--- DATA PROVIDED ---

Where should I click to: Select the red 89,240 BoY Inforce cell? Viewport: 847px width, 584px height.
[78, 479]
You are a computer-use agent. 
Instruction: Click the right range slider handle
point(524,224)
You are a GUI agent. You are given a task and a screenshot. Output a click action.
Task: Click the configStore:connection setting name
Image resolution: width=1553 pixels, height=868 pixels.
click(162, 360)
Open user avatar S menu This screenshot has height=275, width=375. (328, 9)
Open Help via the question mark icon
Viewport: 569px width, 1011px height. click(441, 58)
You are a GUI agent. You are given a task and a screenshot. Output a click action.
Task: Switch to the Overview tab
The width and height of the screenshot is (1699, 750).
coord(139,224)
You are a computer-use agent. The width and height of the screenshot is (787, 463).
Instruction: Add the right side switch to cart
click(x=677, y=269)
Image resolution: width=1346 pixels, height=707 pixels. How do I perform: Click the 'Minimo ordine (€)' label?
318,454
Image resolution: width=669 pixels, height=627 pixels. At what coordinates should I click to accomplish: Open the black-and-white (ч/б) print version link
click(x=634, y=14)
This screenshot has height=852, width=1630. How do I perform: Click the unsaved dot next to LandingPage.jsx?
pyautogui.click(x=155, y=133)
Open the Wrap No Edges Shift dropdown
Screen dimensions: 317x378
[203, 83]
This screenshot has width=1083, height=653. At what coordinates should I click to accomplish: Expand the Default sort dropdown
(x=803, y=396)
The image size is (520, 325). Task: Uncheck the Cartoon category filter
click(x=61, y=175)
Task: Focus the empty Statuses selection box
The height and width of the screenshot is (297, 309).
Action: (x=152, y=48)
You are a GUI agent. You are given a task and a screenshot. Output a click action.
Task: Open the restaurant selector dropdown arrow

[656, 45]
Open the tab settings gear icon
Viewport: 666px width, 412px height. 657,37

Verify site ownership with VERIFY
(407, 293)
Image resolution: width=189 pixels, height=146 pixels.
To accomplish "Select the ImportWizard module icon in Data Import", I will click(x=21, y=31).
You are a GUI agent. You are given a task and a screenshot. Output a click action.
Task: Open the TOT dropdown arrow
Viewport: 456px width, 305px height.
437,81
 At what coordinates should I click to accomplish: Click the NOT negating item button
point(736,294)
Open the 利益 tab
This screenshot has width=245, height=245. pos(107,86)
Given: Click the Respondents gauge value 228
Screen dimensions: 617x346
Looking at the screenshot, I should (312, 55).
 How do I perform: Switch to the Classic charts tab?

---

**WORK REQUIRED**
Beginning from the line that contains "Open the 利益 tab", give each line again exactly, through the final line of the records.

**ANSWER SPACE**
Open the 利益 tab
This screenshot has width=245, height=245. pos(107,86)
Given: Click the Respondents gauge value 228
Screen dimensions: 617x346
Looking at the screenshot, I should (312, 55).
 How do I perform: Switch to the Classic charts tab?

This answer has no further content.